Livres Hebdo : Vous publiez chez Albin Michel le 26 février une saga de sept romans baptisée Les sept péchés capitaux dont les parutions s’étaleront sur plusieurs années. Quelle en est l’origine ? 

Nicolas d’Estienne d’Orves : J’ai publié 35 livres en 25 ans de carrière, explorant presque tous les genres littéraires à l’exception de la poésie. J’ai une envie et un besoin constant de nouveauté, je développe une espèce d’allergie à la routine, je déteste refaire ce que j’ai déjà fait. Avec ce projet, je souhaitais me lancer dans un travail assez dense et ambitieux.

J’ai toujours été fasciné par les grandes séries du XIX​e siècle. J’aime aussi les œuvres hybrides, à la croisée des genres, comme celles de Daphné du Maurier. Alors, j’ai imaginé une grande saga qui mélange à la fois le fantastique, le huis clos ou le roman d’anticipation, autour des sept péchés capitaux. Bien qu’ancrés dans un imaginaire religieux, ces thèmes résonnent universellement.

La luxure, l’orgueil, la gourmandise… Ce sont autant de travers, de névroses, que chacun traverse au moins une fois dans sa vie. Ce sujet constitue donc, selon moi, une porte d’entrée romanesque absolument passionnante. D’autant que l’intrigue ne se limite pas à la France, elle s’étend à l’échelle mondiale. Le récit se nourrit également de nombreuses références cinématographiques, d’où la grande importance accordée au lieu et au décor. 

Comment s'articuleront les ouvrages ?  

Chaque roman, d’environ 300 pages et publié sur six ans à raison d’un par an, peut être lu indépendamment, dans n’importe quel ordre. Mais l’ensemble (constitué de sept volumes, ndlr) conserve une cohérence : les histoires se répondent, certains personnages réapparaissent en arrière-plan d’un tome à l’autre. C’est une sorte de jeu de piste, à la manière d’Honoré de Balzac ou d’Émile Zola.

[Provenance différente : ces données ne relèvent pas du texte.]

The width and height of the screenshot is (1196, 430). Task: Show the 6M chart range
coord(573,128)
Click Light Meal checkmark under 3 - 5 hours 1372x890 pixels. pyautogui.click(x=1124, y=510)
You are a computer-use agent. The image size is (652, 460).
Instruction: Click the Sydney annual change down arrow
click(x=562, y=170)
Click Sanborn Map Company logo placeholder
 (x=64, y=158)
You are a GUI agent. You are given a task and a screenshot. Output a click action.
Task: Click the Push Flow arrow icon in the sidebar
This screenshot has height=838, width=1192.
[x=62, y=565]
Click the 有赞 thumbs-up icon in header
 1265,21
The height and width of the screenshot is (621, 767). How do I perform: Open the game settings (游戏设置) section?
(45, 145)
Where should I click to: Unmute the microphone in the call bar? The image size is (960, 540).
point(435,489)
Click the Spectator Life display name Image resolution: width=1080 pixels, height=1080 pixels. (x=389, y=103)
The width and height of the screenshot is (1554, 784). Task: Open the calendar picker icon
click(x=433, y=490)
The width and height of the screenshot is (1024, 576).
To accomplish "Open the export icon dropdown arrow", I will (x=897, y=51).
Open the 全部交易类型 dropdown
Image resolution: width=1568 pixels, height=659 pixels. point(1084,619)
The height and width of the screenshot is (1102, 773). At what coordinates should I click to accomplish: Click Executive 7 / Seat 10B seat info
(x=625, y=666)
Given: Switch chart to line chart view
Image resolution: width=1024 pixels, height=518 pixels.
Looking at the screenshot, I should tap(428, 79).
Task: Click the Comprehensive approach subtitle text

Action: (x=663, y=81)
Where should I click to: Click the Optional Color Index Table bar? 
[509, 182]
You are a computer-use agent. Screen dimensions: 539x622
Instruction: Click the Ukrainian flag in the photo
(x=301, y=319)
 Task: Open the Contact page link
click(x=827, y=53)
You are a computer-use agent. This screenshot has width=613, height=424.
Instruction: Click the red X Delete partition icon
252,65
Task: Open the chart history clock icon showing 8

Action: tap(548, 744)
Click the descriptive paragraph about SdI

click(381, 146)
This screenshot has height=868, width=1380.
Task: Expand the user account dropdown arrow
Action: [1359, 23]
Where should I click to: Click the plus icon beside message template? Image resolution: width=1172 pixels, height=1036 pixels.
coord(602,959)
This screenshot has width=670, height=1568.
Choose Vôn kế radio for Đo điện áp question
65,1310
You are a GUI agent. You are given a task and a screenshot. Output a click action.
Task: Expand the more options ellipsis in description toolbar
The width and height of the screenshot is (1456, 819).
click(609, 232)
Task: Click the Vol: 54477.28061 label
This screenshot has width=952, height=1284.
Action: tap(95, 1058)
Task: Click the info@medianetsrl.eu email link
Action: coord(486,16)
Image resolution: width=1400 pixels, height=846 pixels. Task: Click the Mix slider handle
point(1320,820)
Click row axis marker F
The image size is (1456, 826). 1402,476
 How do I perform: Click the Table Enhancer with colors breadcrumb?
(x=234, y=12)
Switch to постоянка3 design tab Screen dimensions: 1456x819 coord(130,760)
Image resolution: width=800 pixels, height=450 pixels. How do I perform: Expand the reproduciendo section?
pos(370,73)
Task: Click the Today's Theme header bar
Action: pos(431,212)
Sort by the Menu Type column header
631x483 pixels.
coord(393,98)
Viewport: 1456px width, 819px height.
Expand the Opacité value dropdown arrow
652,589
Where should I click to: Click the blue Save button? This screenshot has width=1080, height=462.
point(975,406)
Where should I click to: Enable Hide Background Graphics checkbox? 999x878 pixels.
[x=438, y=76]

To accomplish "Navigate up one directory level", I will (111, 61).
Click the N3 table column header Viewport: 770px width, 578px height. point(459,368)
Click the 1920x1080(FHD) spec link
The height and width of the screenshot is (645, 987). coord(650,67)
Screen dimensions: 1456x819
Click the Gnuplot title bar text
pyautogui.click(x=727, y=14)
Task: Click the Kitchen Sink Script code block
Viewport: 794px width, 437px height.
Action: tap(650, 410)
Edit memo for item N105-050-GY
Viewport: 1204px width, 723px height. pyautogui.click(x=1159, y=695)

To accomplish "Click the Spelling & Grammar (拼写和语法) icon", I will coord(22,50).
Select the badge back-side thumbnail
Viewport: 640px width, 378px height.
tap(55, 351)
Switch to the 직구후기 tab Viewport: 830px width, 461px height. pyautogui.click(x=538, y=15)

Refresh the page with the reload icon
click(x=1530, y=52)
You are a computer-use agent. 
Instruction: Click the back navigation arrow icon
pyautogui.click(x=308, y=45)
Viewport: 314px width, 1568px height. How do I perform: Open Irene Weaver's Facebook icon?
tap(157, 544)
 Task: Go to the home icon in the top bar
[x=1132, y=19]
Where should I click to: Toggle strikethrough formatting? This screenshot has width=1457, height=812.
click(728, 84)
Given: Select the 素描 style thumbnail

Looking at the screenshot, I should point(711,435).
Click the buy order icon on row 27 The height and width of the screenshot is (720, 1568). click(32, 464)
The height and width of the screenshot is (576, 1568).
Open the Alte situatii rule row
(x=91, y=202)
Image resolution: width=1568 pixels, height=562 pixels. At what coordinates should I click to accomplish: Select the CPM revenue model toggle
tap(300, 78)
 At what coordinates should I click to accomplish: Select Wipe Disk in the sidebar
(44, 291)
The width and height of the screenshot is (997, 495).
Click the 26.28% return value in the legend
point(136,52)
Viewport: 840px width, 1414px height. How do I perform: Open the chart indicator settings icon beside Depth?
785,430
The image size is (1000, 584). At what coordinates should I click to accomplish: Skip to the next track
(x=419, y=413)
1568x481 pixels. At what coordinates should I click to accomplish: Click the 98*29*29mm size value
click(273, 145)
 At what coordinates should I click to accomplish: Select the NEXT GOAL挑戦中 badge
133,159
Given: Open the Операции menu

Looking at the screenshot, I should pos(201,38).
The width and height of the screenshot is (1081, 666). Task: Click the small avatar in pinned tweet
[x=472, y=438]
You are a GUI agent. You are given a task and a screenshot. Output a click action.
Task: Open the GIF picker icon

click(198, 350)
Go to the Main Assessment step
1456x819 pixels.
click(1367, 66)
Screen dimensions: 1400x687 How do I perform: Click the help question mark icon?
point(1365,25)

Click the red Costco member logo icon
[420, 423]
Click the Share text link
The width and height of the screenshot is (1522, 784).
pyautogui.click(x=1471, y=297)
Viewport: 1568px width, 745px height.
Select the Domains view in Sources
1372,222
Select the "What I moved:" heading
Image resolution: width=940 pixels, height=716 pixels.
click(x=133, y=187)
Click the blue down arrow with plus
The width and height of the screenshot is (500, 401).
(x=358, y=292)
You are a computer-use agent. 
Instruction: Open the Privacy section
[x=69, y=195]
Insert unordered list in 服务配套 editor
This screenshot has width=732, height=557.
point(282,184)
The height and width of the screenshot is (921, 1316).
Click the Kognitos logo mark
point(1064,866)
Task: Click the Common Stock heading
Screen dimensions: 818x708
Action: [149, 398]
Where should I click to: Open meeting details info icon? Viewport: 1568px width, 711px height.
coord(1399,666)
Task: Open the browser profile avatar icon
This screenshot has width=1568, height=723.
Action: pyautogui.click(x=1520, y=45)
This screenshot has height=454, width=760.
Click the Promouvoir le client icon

La série s’ouvre le 26 février avec un premier volume consacré à l’orgueil. Celui-ci met en scène un écrivain raté qui échange sa vie, son destin, sa famille, ses proches avec un écrivain à succès. Il pense pouvoir tout contrôler, mais évidemment, l’histoire se termine mal pour lui. D’ici un an, paraîtra le deuxième tome, dédié à la luxure, dont j’ai terminé le premier jet il y a quinze jours. Mais il reste encore un gros travail à accomplir. 

Qu’est-ce qui a motivé votre envie de vous lancer dans cet univers ?

J’avais besoin de nouveauté, de me réinventer. Ma vie personnelle a beaucoup changé ces derniers temps, et cela s’est naturellement reflété dans mon travail. C’est d’ailleurs pour cette raison que, pour la première fois, j’ai signé sous le nom de Néo. C’est un pseudonyme familier, car tout le monde m’appelle ainsi, mais il prend ici une résonance particulière : Néo signifie nouveau, ce qui colle parfaitement à cette aventure.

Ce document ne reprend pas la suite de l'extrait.